Since then, investigators have been consulting psychiatrists, psychologists, as well as forming their own specialized teams to investigate evidence from crime scenes and put together the pieces of witness and victim statements to create a ‘profile’ of the offender. The description uses as much detail as can be gathered, and includes psychological variables, such as behavior patterns, personality traits and psychopathies, as well as demographic variables, such as age, race, career and social background. The knowledge can then be applied to narrowing down a field of suspects or deciding the best methods of continuing the investigation.
In 1974, the FBI formed its Behavior Science Unit, to investigate serial rape and homicide cases.
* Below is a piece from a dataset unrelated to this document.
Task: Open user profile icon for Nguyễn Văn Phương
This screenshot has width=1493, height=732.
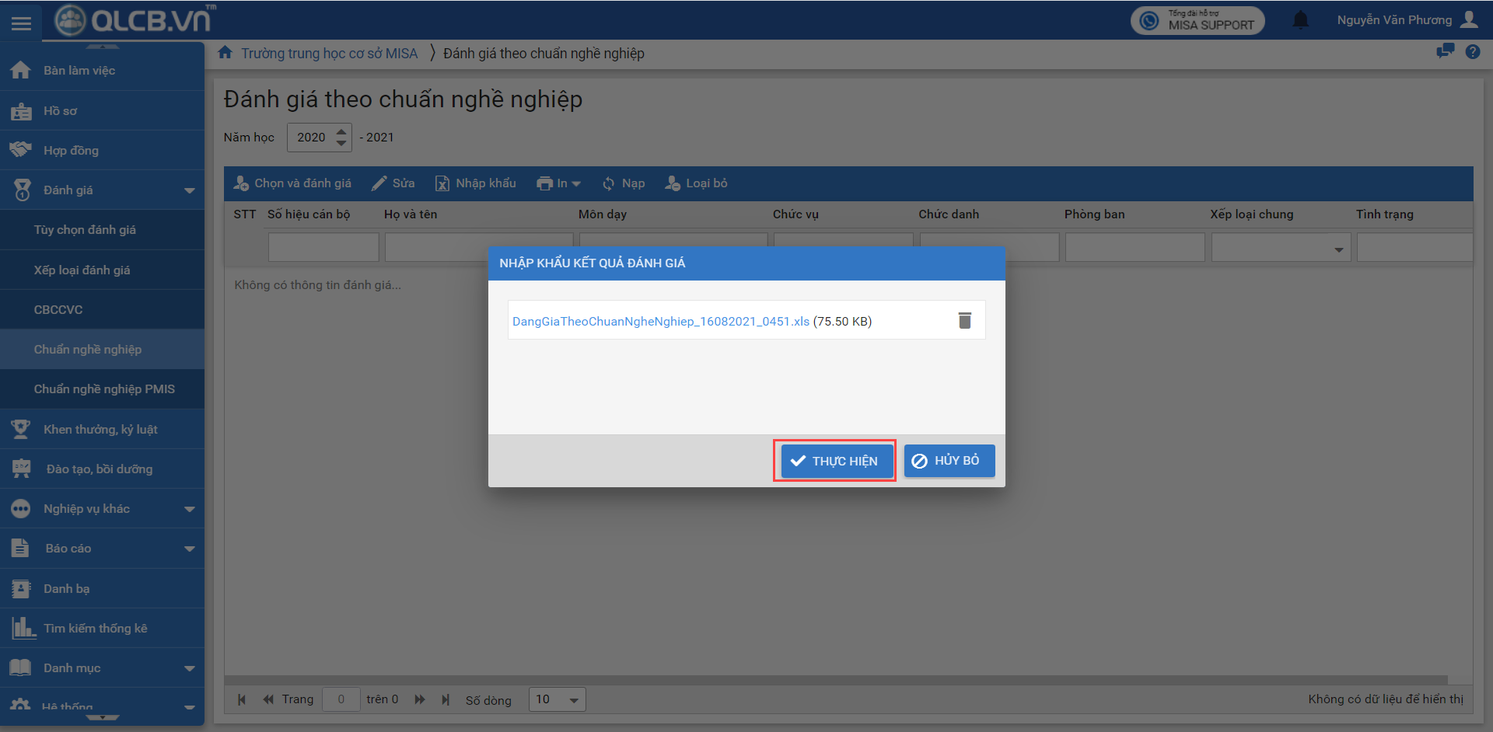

Between the years of 1976 – 1979, members of the team interviewed 36 serial killers and used the information to create categories of offenders. The model is now referred to as the ‘organized/disorganized dichotomy.’ It theorizes that organized crimes are premeditated and carefully planned, so little evidence is left at the scene. These types of criminals are not insane but often anti-social and, despite having a sense of right from wrong, they show no remorse. Disorganized crimes, on the other hand, are not usually planned and there is often evidence, such as fingerprints and bodily fluids, left at the scene. Most disorganized criminals fall into the category of being mentally unstable, young, or under the influence of alcohol and/or drugs.
Profilers that are investigating serial killers put their questions into four main categories:
Antecedent – What fantasy, or plan, did the murderer have in place before acting? Why was the crime carried out at a certain time/place?
Method and Manner – What is the victim type? How were they killed – strangulation, stabbing, shooting, etc.
Body Disposal – Was the body disposed at the scene of the crime, or elsewhere? In what method was it disposed?
Post-offense Behavior – Is the killer attempting to inject himself into the investigation? Is there a long cooling off period?
Serial rape cases take the same things into consideration, as well as the statement of the victims.
Although there is still a lot that investigators, and the teams they work with, have to learn about psychological profiling, there is no doubt that it has been beneficial in capturing offenders that may otherwise have continued to elude investigators.